3. Mixing Modes (Hybrid Approach)
The strength of TOON is that it is context-aware. You can have one part of your file in "Table Mode" (for dense data) and another part in "List Mode" (for sparse/complex data) in the same document.
Example:
# A uniform list of users (Perfect for Table)
users[3]{id, role}:
1, admin
2, editor
3, viewer
# A complex, sparse audit log (Switch to List)
audit_log[2]:
- action: login
timestamp: 12:00
meta:
ip: 192.168.1.1
- action: error
code: 500
details: "Database timeout"
Summary of Efficiency
| Data Shape | JSON | TOON (Table) | TOON (List/Dash) | Verdict |
|---|---|---|---|---|
| Dense/Uniform | Heavy { "k":"v" } | Best v | Good k: v | TOON Table wins comfortably. |
| Sparse/Complex | Heavy { "k":"v" } | Invalid/Bad | Better k: v | TOON List wins (saves braces/quotes). |
So, for your specific case (complex objects, many nullable properties), TOON effectively behaves like minified YAML. You won't get the massive 50% reduction you see with tables, but you will still save roughly 15–20% in token count compared to JSON by removing the syntax noise.
TOON vs JSON5
While both TOON and JSON5 are "better versions of JSON" designed to be more human-readable, they have completely different goals.
- JSON5 is optimized for humans writing code (config files, manual data entry).
- TOON is optimized for AI models reading data (saving tokens, reducing API costs).
Here is a breakdown of how they compare.
1. Visual Comparison
The most striking difference is in how they handle lists of objects.
JSON5 (The "Developer" Format)
- Looks like JavaScript code.
- Allows comments, trailing commas, and unquoted keys.
- Still uses braces
{}and explicit keys for every item.
{
// Comments are allowed!
users: [
{ id: 1, name: 'Alice', role: 'admin' },, // Trailing comma allowed
{ id: 2, name: 'Bob', role: 'editor' } // Keys repeated every time
]
}
TOON (The "AI" Format)
- Looks like a spreadsheet or YAML.
- Removes braces and repeated keys to save tokens.

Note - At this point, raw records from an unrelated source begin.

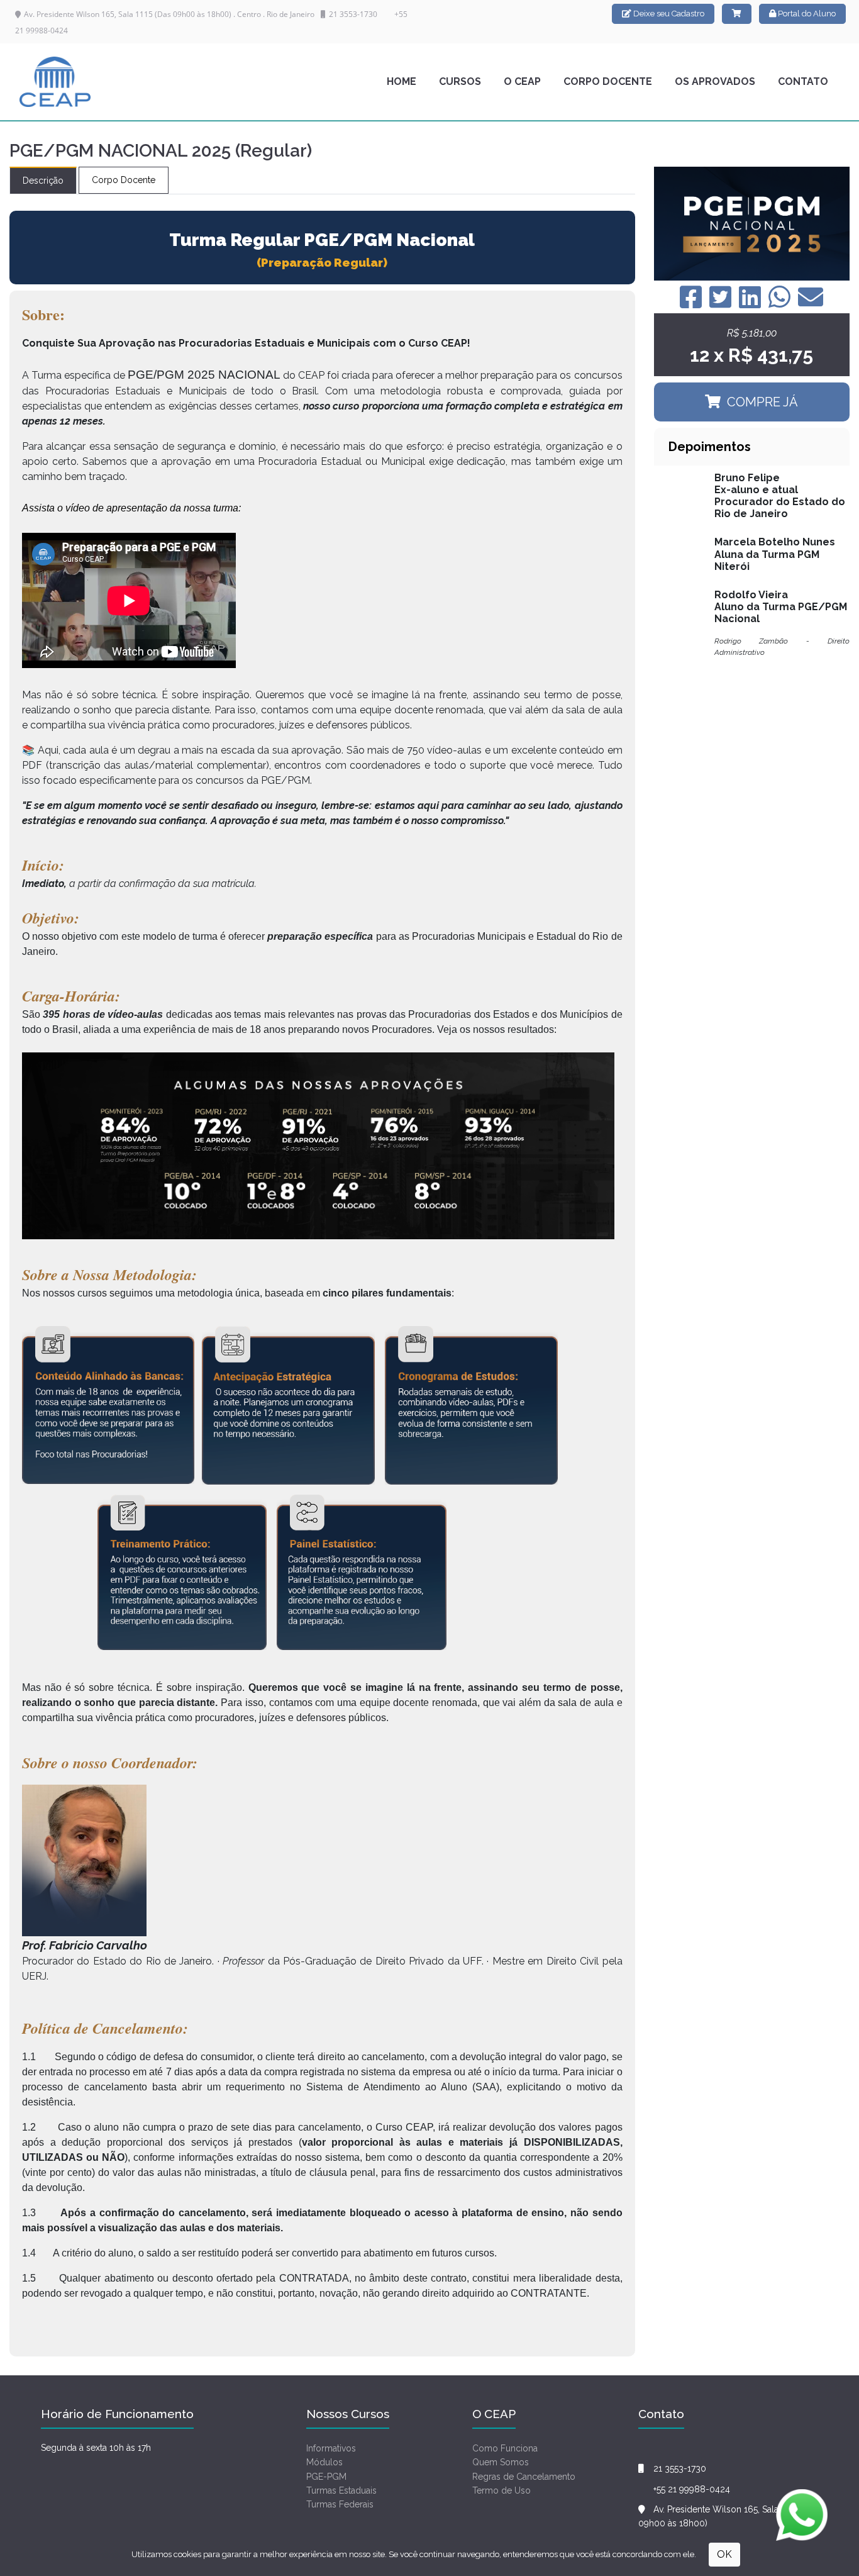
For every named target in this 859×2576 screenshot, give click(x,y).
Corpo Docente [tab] (123, 180)
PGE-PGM (326, 2477)
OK (724, 2554)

- Uses a header row for arrays.
# Comments are also allowed (starts with #)
users[2]{id, name, role}:
1, Alice, admin
2, Bob, editor
2. Feature Comparison Matrix
| Feature | JSON5 | TOON |
|---|---|---|
| Primary Goal | Ease of editing for humans (Config files). | Token efficiency for LLMs (API costs). |
| Keys | Can be unquoted (if valid JS identifier). | Removed entirely in tabular arrays; unquoted in objects. |
| Arrays | Standard list [{}, {}]. | Tabular with headers (massive token savings). |
| Hierarchy | Braces { }. | Indentation (YAML-style). |
| Strings | Single ' or Double "; multi-line supported. | No quotes needed (unless containing delimiters). |
| Comments | // and /* */ (Supported). | # (Supported). |
| Token Cost | High. (Repeats keys, uses braces). | Low. (30–50% fewer tokens than JSON). |
3. Deep Dive: Why they are different
The "Repeated Key" Problem
- JSON5 fails to solve the biggest inefficiency of JSON: repeating key names. If you have a list of 1,000 users, JSON5 still requires you to write
name:1,000 times. - TOON solves this by defining
nameonce in the header. For large datasets, this makes TOON significantly smaller.
The "Parsing" Problem
- JSON5 is a strict subset of JavaScript. If you are a web developer, you already know it. It is perfect for VS Code settings or project config files.
- TOON requires a specialized parser. It is not native to browsers or Node.js. It is strictly a data-interchange format for feeding context to AI agents.
4. When to use which?
Use JSON5 when:
- You are writing a configuration file (e.g.,
.eslintrc,tsconfig). - Humans need to edit the file manually and frequently.
- You need to "comment out" lines of data for testing.
- File size and token count are irrelevant (processing is local).
Use TOON when:
- You are sending data to GPT-4, Claude, or Llama.
- You have large lists of uniform data (SQL results, logs, product inventories).
- You are paying for API usage per token and want to cut costs by ~40%.
- You need the AI to process data faster (fewer tokens = lower latency).